# [Brief]
Copy the following rows verbatim, from the first line to the last.
================
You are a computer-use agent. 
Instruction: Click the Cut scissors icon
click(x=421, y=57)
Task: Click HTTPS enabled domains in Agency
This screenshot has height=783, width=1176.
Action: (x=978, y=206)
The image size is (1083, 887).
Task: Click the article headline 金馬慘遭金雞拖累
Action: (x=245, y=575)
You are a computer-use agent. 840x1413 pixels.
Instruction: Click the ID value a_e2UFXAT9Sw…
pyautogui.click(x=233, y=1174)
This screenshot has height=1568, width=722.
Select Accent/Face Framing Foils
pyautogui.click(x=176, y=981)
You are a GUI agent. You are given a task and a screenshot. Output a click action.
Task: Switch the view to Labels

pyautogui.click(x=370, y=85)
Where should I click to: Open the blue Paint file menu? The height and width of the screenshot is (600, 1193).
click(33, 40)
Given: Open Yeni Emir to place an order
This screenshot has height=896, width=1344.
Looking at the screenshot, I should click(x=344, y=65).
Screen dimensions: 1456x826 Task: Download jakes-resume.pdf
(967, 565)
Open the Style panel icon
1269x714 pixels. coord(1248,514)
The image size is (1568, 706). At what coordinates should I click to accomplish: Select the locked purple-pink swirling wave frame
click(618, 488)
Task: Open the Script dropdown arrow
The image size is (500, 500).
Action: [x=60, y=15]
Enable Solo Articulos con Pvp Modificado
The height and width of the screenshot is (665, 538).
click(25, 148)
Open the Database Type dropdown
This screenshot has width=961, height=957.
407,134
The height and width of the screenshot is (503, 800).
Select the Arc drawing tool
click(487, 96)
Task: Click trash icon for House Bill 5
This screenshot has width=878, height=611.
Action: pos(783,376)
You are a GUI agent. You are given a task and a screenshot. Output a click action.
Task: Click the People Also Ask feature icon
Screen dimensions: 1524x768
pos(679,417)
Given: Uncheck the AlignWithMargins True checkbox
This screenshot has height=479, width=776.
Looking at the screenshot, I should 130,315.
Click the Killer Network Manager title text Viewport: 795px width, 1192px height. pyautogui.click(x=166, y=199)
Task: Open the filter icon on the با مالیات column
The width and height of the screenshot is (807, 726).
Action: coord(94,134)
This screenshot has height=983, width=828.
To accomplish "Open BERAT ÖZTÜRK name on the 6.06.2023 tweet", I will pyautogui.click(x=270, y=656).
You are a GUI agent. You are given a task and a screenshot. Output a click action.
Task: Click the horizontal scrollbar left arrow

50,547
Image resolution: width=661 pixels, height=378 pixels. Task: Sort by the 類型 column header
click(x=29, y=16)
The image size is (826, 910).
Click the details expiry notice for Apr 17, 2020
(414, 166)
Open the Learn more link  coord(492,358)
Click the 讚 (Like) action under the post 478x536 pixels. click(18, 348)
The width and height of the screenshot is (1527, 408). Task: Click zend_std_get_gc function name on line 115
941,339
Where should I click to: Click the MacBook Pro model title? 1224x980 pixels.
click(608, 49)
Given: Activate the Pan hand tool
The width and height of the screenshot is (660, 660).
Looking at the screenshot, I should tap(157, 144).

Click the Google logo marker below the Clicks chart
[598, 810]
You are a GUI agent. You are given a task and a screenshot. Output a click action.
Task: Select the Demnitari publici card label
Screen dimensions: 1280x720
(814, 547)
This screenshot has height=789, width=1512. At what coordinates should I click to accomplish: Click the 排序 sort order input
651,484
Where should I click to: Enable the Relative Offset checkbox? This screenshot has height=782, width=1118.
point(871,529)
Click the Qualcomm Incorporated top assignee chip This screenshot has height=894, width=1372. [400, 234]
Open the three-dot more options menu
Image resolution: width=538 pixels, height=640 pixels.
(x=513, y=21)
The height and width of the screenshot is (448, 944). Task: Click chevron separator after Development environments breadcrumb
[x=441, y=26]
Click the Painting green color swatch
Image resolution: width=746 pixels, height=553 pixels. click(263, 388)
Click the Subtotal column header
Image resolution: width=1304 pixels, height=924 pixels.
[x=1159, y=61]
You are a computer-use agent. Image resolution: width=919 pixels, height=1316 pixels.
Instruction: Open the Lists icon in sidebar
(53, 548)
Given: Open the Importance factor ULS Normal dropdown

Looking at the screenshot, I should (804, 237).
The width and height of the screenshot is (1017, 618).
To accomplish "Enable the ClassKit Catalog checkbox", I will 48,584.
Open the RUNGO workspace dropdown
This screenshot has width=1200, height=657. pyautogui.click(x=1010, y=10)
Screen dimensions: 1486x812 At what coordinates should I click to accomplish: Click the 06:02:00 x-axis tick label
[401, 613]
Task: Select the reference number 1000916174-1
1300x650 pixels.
================
# [The solution]
You are a computer-use agent. 
Instruction: Click the Cut scissors icon
click(x=421, y=57)
Task: Click HTTPS enabled domains in Agency
This screenshot has height=783, width=1176.
Action: (x=978, y=206)
The image size is (1083, 887).
Task: Click the article headline 金馬慘遭金雞拖累
Action: (x=245, y=575)
You are a computer-use agent. 840x1413 pixels.
Instruction: Click the ID value a_e2UFXAT9Sw…
pyautogui.click(x=233, y=1174)
This screenshot has height=1568, width=722.
Select Accent/Face Framing Foils
pyautogui.click(x=176, y=981)
You are a GUI agent. You are given a task and a screenshot. Output a click action.
Task: Switch the view to Labels

pyautogui.click(x=370, y=85)
Where should I click to: Open the blue Paint file menu? The height and width of the screenshot is (600, 1193).
click(33, 40)
Given: Open Yeni Emir to place an order
This screenshot has height=896, width=1344.
Looking at the screenshot, I should click(x=344, y=65).
Screen dimensions: 1456x826 Task: Download jakes-resume.pdf
(967, 565)
Open the Style panel icon
1269x714 pixels. coord(1248,514)
The image size is (1568, 706). At what coordinates should I click to accomplish: Select the locked purple-pink swirling wave frame
click(618, 488)
Task: Open the Script dropdown arrow
The image size is (500, 500).
Action: [x=60, y=15]
Enable Solo Articulos con Pvp Modificado
The height and width of the screenshot is (665, 538).
click(25, 148)
Open the Database Type dropdown
This screenshot has width=961, height=957.
407,134
The height and width of the screenshot is (503, 800).
Select the Arc drawing tool
click(487, 96)
Task: Click trash icon for House Bill 5
This screenshot has width=878, height=611.
Action: pos(783,376)
You are a GUI agent. You are given a task and a screenshot. Output a click action.
Task: Click the People Also Ask feature icon
Screen dimensions: 1524x768
pos(679,417)
Given: Uncheck the AlignWithMargins True checkbox
This screenshot has height=479, width=776.
Looking at the screenshot, I should 130,315.
Click the Killer Network Manager title text Viewport: 795px width, 1192px height. pyautogui.click(x=166, y=199)
Task: Open the filter icon on the با مالیات column
The width and height of the screenshot is (807, 726).
Action: coord(94,134)
This screenshot has height=983, width=828.
To accomplish "Open BERAT ÖZTÜRK name on the 6.06.2023 tweet", I will pyautogui.click(x=270, y=656).
You are a GUI agent. You are given a task and a screenshot. Output a click action.
Task: Click the horizontal scrollbar left arrow

50,547
Image resolution: width=661 pixels, height=378 pixels. Task: Sort by the 類型 column header
click(x=29, y=16)
The image size is (826, 910).
Click the details expiry notice for Apr 17, 2020
(414, 166)
Open the Learn more link  coord(492,358)
Click the 讚 (Like) action under the post 478x536 pixels. click(18, 348)
The width and height of the screenshot is (1527, 408). Task: Click zend_std_get_gc function name on line 115
941,339
Where should I click to: Click the MacBook Pro model title? 1224x980 pixels.
click(608, 49)
Given: Activate the Pan hand tool
The width and height of the screenshot is (660, 660).
Looking at the screenshot, I should tap(157, 144).

Click the Google logo marker below the Clicks chart
[598, 810]
You are a GUI agent. You are given a task and a screenshot. Output a click action.
Task: Select the Demnitari publici card label
Screen dimensions: 1280x720
(814, 547)
This screenshot has height=789, width=1512. At what coordinates should I click to accomplish: Click the 排序 sort order input
651,484
Where should I click to: Enable the Relative Offset checkbox? This screenshot has height=782, width=1118.
point(871,529)
Click the Qualcomm Incorporated top assignee chip This screenshot has height=894, width=1372. [400, 234]
Open the three-dot more options menu
Image resolution: width=538 pixels, height=640 pixels.
(x=513, y=21)
The height and width of the screenshot is (448, 944). Task: Click chevron separator after Development environments breadcrumb
[x=441, y=26]
Click the Painting green color swatch
Image resolution: width=746 pixels, height=553 pixels. click(263, 388)
Click the Subtotal column header
Image resolution: width=1304 pixels, height=924 pixels.
[x=1159, y=61]
You are a computer-use agent. Image resolution: width=919 pixels, height=1316 pixels.
Instruction: Open the Lists icon in sidebar
(53, 548)
Given: Open the Importance factor ULS Normal dropdown

Looking at the screenshot, I should (804, 237).
The width and height of the screenshot is (1017, 618).
To accomplish "Enable the ClassKit Catalog checkbox", I will 48,584.
Open the RUNGO workspace dropdown
This screenshot has width=1200, height=657. pyautogui.click(x=1010, y=10)
Screen dimensions: 1486x812 At what coordinates should I click to accomplish: Click the 06:02:00 x-axis tick label
[401, 613]
Task: Select the reference number 1000916174-1
1300x650 pixels.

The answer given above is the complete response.